FRX: Risk-off as Global PMI Figures Send Aussie and Euro Down, Dollar and Yen Up
By Christopher Vecchio, Currency Analyst for DailyFX.com
The risk landscape is firmly negative this morning with high beta and risk-correlated currencies trading substantially lower. The Australian Dollar and the Euro, on the back of weak Chinese and Euro-zone PMI figures (but for Germany, which improved), have fallen to critical levels of support while the Japanese Yen and the US Dollar, amid the flight to safety on the day (and a continuation of the rebound out of oversold technical levels), have perked up quite nicely. Although the general risk-off atmosphere circulating the globe this week, with the European Central Bank, the Federal Reserve, and the Bank of Japan priming the pump for the foreseeable future (only a matter of time before the BoJ adopts an unlimited program), risk-correlated assets will not stay low for long.
While the disappointing private sector PMI Manufacturing reading for China comes as no surprise (we’ve been in the “hard landing” camp since 4Q’12), the Euro-zone PMI readings are far more interesting. The Euro-zone figures themselves showed a miss on both the expectations and the prior readings, but the divergence that we’re drawn to comes in the core: German PMI Manufacturing and PMI figures showed a flip back to growth conditions while the same French PMI figures slid sharply low. Or, the economic crisis, one that can’t be solved by lower bond yields because, let’s face it, no consumer whose wages (especially when adjusted for inflation) are dropping alongside shakier employment prospects is going to spend conspicuously just because the ECB has unveiled its ‘bazooka.’ Theory might state otherwise (vis-à-vis the lending transmission mechanism that suggests banks will dole out credit), but in reality, such an event has yet to be seen.

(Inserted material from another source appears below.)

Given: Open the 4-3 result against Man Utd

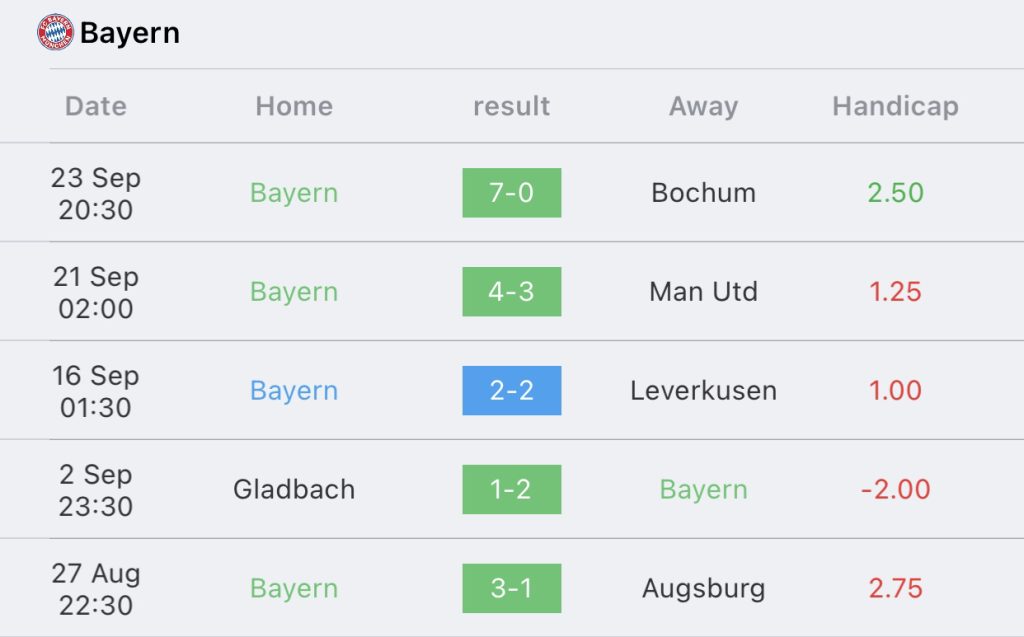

Taking a look at credit, peripheral European bond yields are mostly higher amid the Euro’s weakness. The Italian 2-year note yield has increased to 2.083% (+0.5-bps) while the Spanish 2-year note yield has decreased to 2.967% (-1.1-bps). Similarly, the Italian 10-year note yield has increased to 4.959% (+6.2-bps) while the Spanish 10-year note yield has increased to 5.691% (+5.1-bps); higher yields imply lower prices.